━━ Records ━━
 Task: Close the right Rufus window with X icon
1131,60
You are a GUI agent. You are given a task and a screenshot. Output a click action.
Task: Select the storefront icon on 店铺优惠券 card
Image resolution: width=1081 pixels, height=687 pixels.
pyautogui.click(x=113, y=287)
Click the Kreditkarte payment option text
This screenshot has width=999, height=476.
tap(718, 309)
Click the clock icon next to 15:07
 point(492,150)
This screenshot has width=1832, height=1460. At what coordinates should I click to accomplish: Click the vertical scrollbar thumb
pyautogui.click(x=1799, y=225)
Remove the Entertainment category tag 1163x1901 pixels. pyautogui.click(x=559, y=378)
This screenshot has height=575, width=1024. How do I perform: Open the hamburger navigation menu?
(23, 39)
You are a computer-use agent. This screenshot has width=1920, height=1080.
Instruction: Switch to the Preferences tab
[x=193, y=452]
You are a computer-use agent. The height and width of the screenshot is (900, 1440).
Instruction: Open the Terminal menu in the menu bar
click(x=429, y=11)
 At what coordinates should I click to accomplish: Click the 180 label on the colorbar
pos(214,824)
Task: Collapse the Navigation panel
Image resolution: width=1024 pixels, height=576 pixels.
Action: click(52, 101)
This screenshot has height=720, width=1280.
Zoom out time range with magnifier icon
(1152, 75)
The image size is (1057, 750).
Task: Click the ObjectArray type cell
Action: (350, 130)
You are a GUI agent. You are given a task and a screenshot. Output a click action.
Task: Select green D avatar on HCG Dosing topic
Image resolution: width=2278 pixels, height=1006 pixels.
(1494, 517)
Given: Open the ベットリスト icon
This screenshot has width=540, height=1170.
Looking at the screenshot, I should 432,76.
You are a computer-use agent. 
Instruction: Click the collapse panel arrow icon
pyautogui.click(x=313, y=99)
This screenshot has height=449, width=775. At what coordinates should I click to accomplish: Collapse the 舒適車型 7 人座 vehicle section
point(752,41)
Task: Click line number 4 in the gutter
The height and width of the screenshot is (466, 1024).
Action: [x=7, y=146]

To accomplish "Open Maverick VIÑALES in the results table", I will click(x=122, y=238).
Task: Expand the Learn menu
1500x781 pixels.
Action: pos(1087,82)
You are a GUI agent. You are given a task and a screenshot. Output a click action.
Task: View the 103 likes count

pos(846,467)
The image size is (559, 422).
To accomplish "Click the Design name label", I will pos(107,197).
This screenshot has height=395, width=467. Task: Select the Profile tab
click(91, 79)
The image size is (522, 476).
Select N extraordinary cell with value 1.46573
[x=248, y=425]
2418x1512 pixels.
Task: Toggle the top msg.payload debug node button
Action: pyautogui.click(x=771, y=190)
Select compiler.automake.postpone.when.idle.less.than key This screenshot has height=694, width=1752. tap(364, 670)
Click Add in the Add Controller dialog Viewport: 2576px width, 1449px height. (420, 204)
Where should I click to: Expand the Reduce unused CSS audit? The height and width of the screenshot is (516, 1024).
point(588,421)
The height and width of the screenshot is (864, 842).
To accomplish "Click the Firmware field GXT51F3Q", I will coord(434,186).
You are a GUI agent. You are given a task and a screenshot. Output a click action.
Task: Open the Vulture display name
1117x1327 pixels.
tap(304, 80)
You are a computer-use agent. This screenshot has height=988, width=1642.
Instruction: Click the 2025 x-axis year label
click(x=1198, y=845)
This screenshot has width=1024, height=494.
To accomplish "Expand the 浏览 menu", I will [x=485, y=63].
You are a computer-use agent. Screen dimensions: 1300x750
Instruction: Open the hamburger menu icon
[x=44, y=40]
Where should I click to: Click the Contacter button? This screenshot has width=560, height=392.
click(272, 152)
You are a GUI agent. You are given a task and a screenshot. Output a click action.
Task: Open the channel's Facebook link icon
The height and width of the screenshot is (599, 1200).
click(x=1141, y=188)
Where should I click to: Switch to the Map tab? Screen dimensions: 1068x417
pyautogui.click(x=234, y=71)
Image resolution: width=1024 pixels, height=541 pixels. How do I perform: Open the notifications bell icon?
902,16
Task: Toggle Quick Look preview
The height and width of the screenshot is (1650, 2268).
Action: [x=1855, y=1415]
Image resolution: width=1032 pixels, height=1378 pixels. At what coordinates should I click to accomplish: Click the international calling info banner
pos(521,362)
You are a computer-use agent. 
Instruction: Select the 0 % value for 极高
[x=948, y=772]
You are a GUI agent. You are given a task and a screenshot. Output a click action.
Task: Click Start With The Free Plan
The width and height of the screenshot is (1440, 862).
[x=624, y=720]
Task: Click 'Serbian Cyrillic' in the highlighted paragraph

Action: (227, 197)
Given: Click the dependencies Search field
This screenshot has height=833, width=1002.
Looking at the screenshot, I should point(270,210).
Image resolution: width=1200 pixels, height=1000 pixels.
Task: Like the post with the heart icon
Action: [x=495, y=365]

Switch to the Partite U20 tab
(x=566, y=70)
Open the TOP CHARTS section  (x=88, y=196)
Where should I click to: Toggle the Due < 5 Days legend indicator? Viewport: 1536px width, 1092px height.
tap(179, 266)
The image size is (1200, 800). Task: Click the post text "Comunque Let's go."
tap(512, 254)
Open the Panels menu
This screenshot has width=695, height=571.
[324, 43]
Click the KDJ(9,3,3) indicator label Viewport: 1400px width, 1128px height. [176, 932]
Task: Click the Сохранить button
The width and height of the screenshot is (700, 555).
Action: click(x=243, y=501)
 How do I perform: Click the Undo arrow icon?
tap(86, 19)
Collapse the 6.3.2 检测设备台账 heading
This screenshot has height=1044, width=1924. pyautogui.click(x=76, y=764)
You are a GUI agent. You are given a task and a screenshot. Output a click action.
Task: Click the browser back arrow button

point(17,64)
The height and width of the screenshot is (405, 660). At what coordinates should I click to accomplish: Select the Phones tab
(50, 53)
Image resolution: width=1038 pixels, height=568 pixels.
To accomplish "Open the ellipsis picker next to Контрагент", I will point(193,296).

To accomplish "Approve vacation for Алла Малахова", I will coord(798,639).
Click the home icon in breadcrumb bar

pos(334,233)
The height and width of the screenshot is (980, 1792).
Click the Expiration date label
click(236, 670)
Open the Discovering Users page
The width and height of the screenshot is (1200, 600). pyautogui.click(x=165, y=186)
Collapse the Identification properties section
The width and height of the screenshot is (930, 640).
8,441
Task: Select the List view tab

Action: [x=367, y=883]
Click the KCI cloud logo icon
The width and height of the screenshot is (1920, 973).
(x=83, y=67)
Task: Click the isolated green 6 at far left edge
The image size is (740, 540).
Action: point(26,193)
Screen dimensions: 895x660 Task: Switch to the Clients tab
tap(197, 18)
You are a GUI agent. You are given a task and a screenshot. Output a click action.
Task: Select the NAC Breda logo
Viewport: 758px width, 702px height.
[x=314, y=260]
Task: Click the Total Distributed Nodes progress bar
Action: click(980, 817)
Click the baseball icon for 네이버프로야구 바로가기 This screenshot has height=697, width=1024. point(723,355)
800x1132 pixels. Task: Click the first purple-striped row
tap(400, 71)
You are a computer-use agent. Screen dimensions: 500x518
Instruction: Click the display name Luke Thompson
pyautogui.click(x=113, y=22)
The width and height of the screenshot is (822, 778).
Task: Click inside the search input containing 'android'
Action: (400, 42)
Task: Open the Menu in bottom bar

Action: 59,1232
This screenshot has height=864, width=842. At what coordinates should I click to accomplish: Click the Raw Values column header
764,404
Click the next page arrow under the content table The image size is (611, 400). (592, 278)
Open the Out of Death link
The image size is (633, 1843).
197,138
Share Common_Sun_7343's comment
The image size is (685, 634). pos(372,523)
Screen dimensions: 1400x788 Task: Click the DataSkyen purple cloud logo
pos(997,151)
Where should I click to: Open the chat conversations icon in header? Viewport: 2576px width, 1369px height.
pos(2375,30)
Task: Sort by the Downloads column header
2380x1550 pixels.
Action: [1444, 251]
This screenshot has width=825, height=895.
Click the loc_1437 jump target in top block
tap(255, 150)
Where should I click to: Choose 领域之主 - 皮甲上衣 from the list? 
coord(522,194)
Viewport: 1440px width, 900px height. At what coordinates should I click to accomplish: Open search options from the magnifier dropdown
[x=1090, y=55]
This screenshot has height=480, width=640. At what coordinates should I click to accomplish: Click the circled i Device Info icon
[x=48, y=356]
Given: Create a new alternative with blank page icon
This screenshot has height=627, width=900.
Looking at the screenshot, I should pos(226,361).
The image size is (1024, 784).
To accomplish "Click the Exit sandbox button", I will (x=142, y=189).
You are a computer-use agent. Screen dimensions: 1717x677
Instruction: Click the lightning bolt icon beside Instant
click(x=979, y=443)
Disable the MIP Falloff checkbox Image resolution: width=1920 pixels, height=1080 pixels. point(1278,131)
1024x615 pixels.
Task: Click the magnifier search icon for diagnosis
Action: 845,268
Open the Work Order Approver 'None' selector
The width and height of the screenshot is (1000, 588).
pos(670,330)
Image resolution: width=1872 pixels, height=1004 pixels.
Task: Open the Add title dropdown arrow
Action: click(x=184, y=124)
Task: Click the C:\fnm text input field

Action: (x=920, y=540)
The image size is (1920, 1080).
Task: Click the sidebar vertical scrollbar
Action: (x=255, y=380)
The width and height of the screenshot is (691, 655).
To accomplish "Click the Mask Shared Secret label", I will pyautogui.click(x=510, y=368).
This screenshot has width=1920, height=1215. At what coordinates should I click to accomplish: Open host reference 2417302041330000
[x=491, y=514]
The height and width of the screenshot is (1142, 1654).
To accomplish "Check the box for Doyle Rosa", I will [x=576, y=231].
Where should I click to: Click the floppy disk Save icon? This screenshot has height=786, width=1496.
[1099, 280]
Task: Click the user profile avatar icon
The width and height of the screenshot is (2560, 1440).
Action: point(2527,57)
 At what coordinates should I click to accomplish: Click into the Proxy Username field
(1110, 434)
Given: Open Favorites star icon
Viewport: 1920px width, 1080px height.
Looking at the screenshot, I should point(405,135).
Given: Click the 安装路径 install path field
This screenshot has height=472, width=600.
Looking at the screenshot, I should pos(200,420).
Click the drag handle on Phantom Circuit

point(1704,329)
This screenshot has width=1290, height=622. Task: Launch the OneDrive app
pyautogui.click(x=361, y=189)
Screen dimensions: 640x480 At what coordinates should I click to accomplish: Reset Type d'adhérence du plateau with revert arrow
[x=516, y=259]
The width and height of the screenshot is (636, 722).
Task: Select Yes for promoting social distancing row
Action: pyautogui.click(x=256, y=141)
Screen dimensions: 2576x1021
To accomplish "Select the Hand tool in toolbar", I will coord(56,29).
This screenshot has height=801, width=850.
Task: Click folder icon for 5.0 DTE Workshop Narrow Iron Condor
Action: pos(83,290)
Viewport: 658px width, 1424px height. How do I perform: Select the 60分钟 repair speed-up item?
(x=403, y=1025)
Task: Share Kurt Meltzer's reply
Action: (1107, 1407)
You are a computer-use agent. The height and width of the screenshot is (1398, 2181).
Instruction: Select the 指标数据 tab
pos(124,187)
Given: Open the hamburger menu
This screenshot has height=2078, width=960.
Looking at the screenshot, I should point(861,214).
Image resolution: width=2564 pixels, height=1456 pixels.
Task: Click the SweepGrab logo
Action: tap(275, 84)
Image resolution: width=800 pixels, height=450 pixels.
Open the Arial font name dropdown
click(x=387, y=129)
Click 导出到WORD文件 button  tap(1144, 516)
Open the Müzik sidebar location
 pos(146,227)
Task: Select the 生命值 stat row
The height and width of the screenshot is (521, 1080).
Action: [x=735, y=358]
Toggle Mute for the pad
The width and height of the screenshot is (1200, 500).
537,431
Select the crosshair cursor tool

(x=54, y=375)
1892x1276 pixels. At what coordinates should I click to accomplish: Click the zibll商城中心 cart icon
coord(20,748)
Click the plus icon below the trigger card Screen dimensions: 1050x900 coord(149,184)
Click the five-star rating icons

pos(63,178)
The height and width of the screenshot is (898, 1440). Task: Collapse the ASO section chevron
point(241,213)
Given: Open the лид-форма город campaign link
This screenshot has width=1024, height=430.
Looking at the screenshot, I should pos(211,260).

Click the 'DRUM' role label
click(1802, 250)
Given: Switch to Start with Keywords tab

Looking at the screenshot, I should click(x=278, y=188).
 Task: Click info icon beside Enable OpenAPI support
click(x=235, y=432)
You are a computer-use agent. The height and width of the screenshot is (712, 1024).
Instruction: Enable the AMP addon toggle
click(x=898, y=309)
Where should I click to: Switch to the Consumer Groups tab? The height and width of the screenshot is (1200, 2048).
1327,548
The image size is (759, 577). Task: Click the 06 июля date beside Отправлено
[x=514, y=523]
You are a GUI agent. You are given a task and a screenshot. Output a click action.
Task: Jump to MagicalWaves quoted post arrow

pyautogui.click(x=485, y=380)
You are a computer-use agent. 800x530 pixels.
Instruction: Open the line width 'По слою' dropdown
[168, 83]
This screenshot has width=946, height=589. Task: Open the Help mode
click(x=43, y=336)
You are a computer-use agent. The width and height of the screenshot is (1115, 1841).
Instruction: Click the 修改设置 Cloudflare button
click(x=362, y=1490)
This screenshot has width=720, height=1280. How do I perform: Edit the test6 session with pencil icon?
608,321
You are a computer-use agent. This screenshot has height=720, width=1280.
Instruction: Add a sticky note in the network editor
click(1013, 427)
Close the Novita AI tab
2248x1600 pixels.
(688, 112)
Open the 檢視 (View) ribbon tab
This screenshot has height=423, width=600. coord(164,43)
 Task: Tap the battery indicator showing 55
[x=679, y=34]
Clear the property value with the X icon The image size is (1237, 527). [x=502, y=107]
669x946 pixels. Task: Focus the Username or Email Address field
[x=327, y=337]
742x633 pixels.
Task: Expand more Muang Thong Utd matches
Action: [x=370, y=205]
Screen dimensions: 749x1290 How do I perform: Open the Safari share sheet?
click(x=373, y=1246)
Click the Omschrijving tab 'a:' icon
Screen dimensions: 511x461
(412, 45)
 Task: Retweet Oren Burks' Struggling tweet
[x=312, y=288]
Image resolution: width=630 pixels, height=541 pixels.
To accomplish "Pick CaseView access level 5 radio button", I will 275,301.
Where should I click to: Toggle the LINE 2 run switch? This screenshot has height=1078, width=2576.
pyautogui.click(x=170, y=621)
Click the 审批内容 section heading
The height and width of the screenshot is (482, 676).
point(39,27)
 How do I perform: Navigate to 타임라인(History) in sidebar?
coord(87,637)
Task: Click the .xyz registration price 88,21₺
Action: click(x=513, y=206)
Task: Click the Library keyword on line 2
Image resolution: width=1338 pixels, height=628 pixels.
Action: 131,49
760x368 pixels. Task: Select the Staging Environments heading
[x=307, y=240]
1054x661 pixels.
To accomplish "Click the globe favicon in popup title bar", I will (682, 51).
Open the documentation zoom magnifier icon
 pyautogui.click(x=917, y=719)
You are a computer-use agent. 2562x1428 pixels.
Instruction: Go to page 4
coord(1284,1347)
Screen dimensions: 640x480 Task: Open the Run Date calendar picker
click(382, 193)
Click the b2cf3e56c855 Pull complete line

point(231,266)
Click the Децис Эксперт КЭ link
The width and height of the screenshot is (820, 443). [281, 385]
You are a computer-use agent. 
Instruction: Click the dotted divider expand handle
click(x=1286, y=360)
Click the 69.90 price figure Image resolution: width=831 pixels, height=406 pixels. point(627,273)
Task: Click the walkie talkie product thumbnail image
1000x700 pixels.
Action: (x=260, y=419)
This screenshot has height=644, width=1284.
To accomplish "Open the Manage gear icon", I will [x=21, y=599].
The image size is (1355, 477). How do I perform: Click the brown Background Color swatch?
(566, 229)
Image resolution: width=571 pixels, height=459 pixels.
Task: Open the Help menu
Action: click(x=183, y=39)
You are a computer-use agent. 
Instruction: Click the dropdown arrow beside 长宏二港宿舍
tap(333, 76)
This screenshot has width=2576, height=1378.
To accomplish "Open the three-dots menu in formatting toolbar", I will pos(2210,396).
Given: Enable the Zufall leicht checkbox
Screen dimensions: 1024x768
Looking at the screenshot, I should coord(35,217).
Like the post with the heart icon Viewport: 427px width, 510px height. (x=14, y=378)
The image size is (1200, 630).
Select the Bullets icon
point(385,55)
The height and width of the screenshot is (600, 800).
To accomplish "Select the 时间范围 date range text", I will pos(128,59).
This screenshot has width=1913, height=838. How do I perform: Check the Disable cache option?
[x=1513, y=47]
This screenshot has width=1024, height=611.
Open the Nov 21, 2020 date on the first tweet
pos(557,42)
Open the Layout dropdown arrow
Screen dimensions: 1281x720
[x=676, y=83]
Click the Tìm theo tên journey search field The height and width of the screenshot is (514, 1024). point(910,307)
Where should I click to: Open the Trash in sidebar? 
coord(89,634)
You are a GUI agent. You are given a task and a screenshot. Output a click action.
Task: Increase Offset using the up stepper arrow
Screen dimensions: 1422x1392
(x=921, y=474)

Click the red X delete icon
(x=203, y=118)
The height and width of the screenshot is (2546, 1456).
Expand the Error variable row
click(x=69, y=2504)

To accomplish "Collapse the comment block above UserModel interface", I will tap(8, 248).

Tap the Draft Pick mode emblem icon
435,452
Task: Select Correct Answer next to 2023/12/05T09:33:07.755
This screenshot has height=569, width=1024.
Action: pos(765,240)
━━━
▶ _Exercise brief_
Reproduce the material from the line with "Task: Click line number 4 in the gutter" to the line with "Action: pyautogui.click(x=771, y=190)", changing "Profile" to "Account" and keeping everything else identical.

▶ _Response to the task_
Task: Click line number 4 in the gutter
The height and width of the screenshot is (466, 1024).
Action: [x=7, y=146]

To accomplish "Open Maverick VIÑALES in the results table", I will click(x=122, y=238).
Task: Expand the Learn menu
1500x781 pixels.
Action: pos(1087,82)
You are a GUI agent. You are given a task and a screenshot. Output a click action.
Task: View the 103 likes count

pos(846,467)
The image size is (559, 422).
To accomplish "Click the Design name label", I will pos(107,197).
This screenshot has height=395, width=467. Task: Select the Account tab
click(91, 79)
The image size is (522, 476).
Select N extraordinary cell with value 1.46573
[x=248, y=425]
2418x1512 pixels.
Task: Toggle the top msg.payload debug node button
Action: pyautogui.click(x=771, y=190)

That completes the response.